Grasso Pav. Lan. v. Five Twenty-One, No. Cv91 0120669 S (Jan. 30, 1992)

[EDITOR'S NOTE: This case is unpublished as indicated by the issuing court.] MEMORANDUM OF DECISION The complaint in the above entitled matter seeks the foreclosure of a mechanic's lien, as well as other relief, and arises out of the performance of paving work by the plaintiff for the defendant corporation. The defendant has moved to strike the complaint on the ground that the complaint fails to make allegations necessary to recover under the Connecticut Home Improvement Act.

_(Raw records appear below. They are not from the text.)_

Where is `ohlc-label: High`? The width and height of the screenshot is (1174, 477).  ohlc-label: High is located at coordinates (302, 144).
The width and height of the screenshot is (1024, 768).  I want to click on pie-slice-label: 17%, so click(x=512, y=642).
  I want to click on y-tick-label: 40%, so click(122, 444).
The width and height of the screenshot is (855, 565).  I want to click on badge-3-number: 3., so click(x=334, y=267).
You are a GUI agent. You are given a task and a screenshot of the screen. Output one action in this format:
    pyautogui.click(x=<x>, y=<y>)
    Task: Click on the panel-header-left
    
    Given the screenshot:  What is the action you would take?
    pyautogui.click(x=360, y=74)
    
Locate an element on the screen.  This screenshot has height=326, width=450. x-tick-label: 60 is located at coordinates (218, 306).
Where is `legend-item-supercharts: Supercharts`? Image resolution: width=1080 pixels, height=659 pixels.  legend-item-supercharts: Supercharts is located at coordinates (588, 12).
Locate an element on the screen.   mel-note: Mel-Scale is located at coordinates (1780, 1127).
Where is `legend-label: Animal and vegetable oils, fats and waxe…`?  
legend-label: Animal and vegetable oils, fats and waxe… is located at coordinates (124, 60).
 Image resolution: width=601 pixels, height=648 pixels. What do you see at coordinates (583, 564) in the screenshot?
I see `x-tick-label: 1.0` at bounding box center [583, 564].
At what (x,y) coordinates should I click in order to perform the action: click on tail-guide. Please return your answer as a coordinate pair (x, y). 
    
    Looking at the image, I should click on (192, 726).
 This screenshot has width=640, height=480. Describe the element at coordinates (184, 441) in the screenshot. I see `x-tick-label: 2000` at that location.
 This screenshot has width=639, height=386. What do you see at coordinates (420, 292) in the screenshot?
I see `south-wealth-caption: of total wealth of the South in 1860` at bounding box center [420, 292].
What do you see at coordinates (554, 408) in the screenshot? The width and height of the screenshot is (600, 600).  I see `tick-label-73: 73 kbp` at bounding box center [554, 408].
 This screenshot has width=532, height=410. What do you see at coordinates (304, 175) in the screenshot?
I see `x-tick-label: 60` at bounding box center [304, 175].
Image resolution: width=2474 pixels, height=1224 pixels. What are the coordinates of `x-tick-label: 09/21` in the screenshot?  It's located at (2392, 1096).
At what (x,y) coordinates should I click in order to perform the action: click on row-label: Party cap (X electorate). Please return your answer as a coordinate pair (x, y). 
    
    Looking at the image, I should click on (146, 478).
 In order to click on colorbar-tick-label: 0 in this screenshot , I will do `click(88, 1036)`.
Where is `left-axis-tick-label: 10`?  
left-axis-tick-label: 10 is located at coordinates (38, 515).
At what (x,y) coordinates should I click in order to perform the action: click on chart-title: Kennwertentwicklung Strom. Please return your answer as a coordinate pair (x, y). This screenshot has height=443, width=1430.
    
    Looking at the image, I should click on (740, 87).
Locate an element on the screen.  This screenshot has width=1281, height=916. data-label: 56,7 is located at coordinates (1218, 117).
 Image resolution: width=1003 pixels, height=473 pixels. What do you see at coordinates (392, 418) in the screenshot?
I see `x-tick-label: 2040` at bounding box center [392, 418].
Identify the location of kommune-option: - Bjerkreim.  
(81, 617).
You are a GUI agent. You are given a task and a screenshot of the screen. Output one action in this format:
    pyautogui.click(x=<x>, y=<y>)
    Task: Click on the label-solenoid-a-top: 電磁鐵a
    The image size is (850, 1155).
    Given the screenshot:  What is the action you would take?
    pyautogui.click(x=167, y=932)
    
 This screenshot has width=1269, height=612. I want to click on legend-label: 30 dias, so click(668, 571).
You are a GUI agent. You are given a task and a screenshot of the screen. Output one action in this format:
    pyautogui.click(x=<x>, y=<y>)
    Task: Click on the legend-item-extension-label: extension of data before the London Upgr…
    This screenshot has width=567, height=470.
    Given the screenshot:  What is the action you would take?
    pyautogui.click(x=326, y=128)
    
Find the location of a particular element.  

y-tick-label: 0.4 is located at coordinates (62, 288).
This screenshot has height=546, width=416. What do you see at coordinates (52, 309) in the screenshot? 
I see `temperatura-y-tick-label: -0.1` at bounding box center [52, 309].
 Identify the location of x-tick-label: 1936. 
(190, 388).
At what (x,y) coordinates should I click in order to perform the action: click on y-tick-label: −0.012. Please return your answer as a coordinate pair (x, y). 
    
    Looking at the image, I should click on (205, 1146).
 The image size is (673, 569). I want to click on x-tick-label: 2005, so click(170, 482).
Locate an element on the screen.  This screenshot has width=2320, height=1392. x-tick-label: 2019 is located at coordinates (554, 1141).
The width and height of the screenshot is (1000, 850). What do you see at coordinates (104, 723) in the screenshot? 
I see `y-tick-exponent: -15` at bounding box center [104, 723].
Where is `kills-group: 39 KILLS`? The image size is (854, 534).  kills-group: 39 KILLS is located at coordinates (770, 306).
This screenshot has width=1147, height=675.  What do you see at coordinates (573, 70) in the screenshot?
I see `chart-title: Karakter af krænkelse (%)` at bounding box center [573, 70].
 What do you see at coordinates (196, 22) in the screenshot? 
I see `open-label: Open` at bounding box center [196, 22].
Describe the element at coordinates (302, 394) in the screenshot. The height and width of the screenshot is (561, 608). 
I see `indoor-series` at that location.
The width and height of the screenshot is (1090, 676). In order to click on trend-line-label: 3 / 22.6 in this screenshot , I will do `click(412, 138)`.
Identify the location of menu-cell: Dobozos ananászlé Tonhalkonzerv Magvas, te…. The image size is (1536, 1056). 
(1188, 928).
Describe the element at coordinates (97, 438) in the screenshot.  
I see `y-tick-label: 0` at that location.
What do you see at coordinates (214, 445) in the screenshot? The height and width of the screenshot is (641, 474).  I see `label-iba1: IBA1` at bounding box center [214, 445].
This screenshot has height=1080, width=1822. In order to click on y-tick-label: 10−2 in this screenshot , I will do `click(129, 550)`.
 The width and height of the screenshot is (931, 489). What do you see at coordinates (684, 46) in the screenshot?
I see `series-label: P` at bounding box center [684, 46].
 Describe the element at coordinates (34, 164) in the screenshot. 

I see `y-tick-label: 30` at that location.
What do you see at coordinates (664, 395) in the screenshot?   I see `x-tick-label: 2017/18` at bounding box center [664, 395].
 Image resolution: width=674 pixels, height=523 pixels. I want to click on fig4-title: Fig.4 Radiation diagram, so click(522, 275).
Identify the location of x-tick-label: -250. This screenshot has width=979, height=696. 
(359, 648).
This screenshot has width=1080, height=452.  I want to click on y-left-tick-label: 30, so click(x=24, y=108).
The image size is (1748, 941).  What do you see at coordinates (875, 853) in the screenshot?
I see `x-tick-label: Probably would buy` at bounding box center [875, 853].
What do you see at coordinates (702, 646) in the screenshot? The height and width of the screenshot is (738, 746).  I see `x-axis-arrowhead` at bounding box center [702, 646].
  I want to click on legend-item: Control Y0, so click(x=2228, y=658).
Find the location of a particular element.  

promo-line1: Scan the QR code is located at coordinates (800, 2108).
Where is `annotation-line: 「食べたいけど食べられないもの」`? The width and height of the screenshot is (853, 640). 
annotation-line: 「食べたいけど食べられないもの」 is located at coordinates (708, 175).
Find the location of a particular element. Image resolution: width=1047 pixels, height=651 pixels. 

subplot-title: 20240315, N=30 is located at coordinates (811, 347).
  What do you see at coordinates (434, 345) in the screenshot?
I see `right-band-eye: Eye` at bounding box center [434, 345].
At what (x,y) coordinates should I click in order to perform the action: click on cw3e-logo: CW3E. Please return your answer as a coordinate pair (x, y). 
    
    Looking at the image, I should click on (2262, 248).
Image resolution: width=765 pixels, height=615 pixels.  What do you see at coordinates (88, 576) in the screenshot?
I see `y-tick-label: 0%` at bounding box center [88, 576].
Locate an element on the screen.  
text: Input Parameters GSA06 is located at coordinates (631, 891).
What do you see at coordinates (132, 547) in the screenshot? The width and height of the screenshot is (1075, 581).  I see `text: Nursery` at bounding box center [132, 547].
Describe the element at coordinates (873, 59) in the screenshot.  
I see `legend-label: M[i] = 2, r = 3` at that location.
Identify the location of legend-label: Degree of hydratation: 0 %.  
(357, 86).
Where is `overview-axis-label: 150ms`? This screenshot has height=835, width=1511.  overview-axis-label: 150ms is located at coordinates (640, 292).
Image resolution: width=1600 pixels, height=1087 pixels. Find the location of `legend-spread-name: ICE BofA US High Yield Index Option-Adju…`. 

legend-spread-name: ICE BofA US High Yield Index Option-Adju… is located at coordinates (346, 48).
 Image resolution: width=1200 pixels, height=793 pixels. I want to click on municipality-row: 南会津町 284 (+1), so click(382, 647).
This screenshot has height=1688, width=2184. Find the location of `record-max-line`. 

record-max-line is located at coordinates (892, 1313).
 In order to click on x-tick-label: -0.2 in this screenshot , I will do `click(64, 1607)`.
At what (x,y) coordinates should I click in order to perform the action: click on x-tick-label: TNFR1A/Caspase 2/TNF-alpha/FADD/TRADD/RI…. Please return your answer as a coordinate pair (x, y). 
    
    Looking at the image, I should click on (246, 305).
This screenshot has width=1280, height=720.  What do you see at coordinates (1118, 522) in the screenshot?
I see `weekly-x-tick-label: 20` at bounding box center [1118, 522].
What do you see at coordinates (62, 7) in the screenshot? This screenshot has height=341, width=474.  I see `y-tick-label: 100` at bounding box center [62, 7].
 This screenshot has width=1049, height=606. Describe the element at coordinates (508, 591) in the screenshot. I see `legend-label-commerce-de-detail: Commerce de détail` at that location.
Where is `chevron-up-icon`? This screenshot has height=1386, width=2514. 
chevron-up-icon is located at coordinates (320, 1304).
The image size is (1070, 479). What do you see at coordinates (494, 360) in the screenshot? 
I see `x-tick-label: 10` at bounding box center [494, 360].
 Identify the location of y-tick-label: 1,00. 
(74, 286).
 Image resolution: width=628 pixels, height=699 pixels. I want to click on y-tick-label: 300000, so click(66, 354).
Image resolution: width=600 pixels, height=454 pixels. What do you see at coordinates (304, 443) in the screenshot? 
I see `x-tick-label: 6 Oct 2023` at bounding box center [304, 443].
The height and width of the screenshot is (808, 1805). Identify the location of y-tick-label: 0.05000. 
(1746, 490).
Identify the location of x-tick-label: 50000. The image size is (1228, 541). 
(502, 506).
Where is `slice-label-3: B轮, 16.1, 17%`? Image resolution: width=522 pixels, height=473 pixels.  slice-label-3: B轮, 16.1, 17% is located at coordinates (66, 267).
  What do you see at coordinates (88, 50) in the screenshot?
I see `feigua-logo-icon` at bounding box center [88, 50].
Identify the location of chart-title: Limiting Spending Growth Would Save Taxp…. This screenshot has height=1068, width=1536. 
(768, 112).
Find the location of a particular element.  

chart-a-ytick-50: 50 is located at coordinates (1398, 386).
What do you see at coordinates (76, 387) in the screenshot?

However, there is no allegation contained in the complaint which compels a conclusion that the claim asserted falls within the definition of a "home improvement" as set forth in General Statutes Section 20-419 (4). In support of its motion to strike, the defendant has appended certain documents which are claimed to support its position. In determining a motion to strike, the court must construe the facts and the pleading in a manner most favorable to the non-moving party and, if the facts provable under the pleading support a cause of action, the motion to strike must fail. Rowe v. Godow, 209 Conn. 273, 278 (1988); Mingachos v. CBS,196 Conn. 91, 109 (1985). The court is also limited by the allegations contained in the pleading and cannot be aided by the assumption of facts that not therein alleged. Fraser v. Henninger,173 Conn. 52, 60 (1977); Connecticut State Oil Co., v. Carbone,36 Conn. Super. Ct. 181, 182-183 (1979).

Accordingly, since there is nothing contained in the complaint compelling the conclusion that the Home Improvement Act is involved in the litigation, the motion to strike is denied.